VOKASI NEWS – COVID-19 merupakan penyakit yang disebabkan oleh Coronavirus (SARS-CoV-2). Nama “Corona” berasal dari Bahasa Latin yang berarti “Mahkota”, diberikan nama tersebut karena memiliki kemiripan seperti mahkota. Bentuk mahkota ini ditandai oleh adanya Protein S yang tersebar dipermukaan virus. Coronavirus berbentuk bulat, beruntai tunggal, membungkus RNA dan ditutupi dengan glikoprotein. Coronavirus terdiri dari empat sub jenis yaitu alpha, beta, gamma dan delta serta setiap sub tipe nya memiliki banyak serotipe (Kumar et al., 2020).
Diabetes Melitus (DM) adalah penyakit metabolisme yang ditandai dengan adanya peningkatan kadar gula darah (hiperglikemi) akibat gangguan sekresi insulin (Kharroubi & Darwish, 2015). Diabetes melitus lebih dikenal sebagai penyakit yang membunuh manusia secara diam-diam atau “Silent killer”. DM juga dikenal sebagai “Mother of Disease” karena merupakan induk dari penyakit – penyakit lainnya seperti hipertensi, penyakit jantung, stroke, gagal ginjal, dan kebutaan. Menurut PERKENI (2015) diabetes mellitus dibagi menjadi 4 yaitu DM Tipe 1, DM Tipe 2, diabetes mellitus gestasional, diabetes mellitus tipe spesifik.

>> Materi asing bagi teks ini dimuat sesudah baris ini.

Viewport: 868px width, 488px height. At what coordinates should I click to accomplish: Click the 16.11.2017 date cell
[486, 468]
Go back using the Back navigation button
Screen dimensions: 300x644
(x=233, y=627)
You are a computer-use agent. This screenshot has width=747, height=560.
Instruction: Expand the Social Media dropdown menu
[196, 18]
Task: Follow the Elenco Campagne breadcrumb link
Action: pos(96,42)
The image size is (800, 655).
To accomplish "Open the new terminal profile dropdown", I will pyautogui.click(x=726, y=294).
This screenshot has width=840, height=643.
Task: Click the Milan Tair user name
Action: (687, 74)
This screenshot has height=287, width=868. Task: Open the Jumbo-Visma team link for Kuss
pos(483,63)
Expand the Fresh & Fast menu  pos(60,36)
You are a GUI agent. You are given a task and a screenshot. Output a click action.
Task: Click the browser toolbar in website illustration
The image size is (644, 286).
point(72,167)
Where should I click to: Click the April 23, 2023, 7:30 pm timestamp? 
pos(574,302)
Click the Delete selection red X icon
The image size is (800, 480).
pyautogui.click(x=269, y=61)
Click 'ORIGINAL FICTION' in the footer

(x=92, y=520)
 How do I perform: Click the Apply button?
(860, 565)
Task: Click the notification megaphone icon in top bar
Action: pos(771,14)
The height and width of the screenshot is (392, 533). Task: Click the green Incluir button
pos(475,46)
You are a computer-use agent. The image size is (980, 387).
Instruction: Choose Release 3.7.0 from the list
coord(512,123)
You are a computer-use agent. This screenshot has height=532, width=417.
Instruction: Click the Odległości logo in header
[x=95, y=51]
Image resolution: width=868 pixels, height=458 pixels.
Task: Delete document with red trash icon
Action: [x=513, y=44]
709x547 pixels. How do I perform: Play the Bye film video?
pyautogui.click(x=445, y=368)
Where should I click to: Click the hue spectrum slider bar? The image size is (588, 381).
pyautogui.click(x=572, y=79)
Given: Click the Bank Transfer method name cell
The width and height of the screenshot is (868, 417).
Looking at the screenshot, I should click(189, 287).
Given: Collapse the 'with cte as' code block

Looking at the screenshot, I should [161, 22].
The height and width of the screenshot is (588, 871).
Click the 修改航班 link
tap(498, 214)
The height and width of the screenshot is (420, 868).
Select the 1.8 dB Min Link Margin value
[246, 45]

Prevalensi Kasus Positif COVID-19 pada Pasien Diabetes Mellitus
Laporan WHO menemukan kasus COVID-19 pertama kali di Kota Wuhan, Tiongkok/China pada tanggal 13 Desember 2019. Sedangkan, di Indonesia tanggal 28 September 2021 telah dilaporkan 4.211.460 kasus terkonfirmasi COVID-19 dengan total 141.709 kematian (Upadhana et al., 2022). Pada penelitian yang dilakukan di RSUD Haji Provinsi Jawa Timur periode Maret 2021-Maret 2022 dari populasi diabetes melitus sebesar 2.263 (98%) yang melakukan pemeriksaan HbA1c sebesar 42 (2%) di dapatkan persentase tertinggi pada pasien dengan usia lansia (≥60 Tahun) sebesar 52%, berjenis kelamin laki-laki sebesar 57%.
Faktor Risiko
Penyebab meningkatnya kejadian terinfeksi COVID-19 adalah komorbid diabetes mellitus disertai dengan faktor usia dan jenis kelamin. Pasien yang memiliki komorbid diabetes mellitus cenderung cepat membentuk badai inflamasi yang dapat menyebabkan perburukan COVID-19. Saat inflamasi berlanjut dan adanya hipoksia, molekul yang diinduksi hipoksia dapat mengaktifkan trombin secara langsung dan dapat menimbulkan keadaan hiperkoagulasi. Penderita COVID-19 dengan diabetes akan meningkatkan gagal ginjal dan menyebabkan peradangan sitokin yang berakibat kerusakan multi organ (Vani et al., 2022).
Pasien diabetes mellitus dengan usia ≥40 tahun akan mengalami penurunan fungsi secara progresif sebanyak 50% dari normalnya hingga mencapai usia 70 tahun. Hal ini juga sejalan dengan penelitian Liu et al. (2022) dimana usia rata-rata pasien yang mempunyai derajat sedang, berat hingga kritis yaitu usia 60 tahun yang disebabkan oleh penurunan sistem imun pada usia tua sehingga memiliki risiko gangguan pernafasan akut dan kematian yang lebih besar.
Pasien dengan jenis kelamin laki-laki lebih berisiko terinfeksi COVID-19 karena faktor kromosom dan faktor hormonal. Sedangkan, perempuan tidak terlalu berisiko terinfeksi COVID-19 dibandingkan pria karena memiliki kromosom X dan hormon seks seperti progesteron yang berperan penting dalam imunitas bawaan dan adaptif. Oleh karena itu, pasien diabetes melitus dengan positif COVID-19 pada usia lansia (≥60 Tahun) dan berjenis kelamin laki-laki lebih beresiko terinfeksi COVID-19.